House prices in 28 towns and cities across the UK have failed to recover to pre-financial crisis levels, a decade after the market crash.
Property owners in these locations have suffered a lost decade of house price growth since the start of the crisis on 9th August 2007.
The latest Office for National Statistics (ONS) and Land Registry house price figures, for August 2017, sparked fears of a two-speed economy, as it emerged that the only places to suffer this fate outside of Wales were in the north of England, analysis by housebuilding investment platform Homegrown shows.
The most recent data gives us a clear picture of the devastating impact of the crash in the ten years since the start of the crisis on 9th August 2007 – the day when BNP Paribas froze three of its funds, suggesting that it could not value the sub-prime loans contained in the complex financial instruments on its books. Doomed Northern Rock chief Adam Applegarth later described it as “the day the world changed”.
Since then, house prices in Belfast, Hartlepool and Blackpool have suffered worse than anywhere else in the UK.
The average house price in the Northern Irish capital is now 43.7% lower than it was in August 2007, at just £120,351. Hartlepool has also failed to recover, with a 19.5% drop to an average value of £100,957, while prices in Blackpool are still 16.4% down, at an average of £105,057.
Even Liverpool and Newcastle – two of the cities centred in the idea of the Northern Powerhouse – never recovered. Liverpool is still 1.7% down, with an average house price of £126,862, while Newcastle is 1% down on ten years ago, at £162,876.

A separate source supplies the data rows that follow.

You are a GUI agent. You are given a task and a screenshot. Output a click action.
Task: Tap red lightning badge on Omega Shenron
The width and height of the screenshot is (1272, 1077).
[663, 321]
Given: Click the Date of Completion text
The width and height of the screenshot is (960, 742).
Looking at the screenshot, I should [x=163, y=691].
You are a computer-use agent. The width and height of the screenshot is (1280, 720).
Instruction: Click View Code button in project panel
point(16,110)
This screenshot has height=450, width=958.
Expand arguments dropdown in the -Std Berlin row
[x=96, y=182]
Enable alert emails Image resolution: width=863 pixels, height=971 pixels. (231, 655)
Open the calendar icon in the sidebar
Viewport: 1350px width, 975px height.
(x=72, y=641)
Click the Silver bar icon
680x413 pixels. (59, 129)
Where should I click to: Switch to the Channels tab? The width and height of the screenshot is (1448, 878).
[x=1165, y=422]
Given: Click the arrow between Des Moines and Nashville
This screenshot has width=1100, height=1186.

A stark north-south divide means that properties in the North East are still worth 5.6% less than they were a decade ago, while the North West is struggling with growth of just 5.5% over the past ten years.
Meanwhile, London, the South East and South West are 62.7%, 37.7% and 19.2% higher on average respectively.
Bradford, Oldham, Lancaster and Falkirk only just escaped lost decades of house price growth, recovering their ground to finish just £1,039, £1,765, £235 and £196 higher on average in the last decade respectively.
The Founder of Homegrown, Anthony Rushworth, says: “This is two-speed Britain in action. It’s now clear that great swathes of the UK have suffered terribly in the aftermath of the financial crash, while areas in high demand have shrugged it off and surged ahead.
“We are too reliant as a country on a small number of densely populated areas, particularly in London and the South East. The technology exists to take a much more balanced approach to where Britons live and work.”
He continues: “The Northern Powerhouse promised exactly that, but it will take more than a marketing campaign by one chancellor to really shift the balance and create a more stable property market for future generations.”
Landlords, do you own property in one of the locations that have failed to recover to pre-crisis levels? How has this affected your investment plan?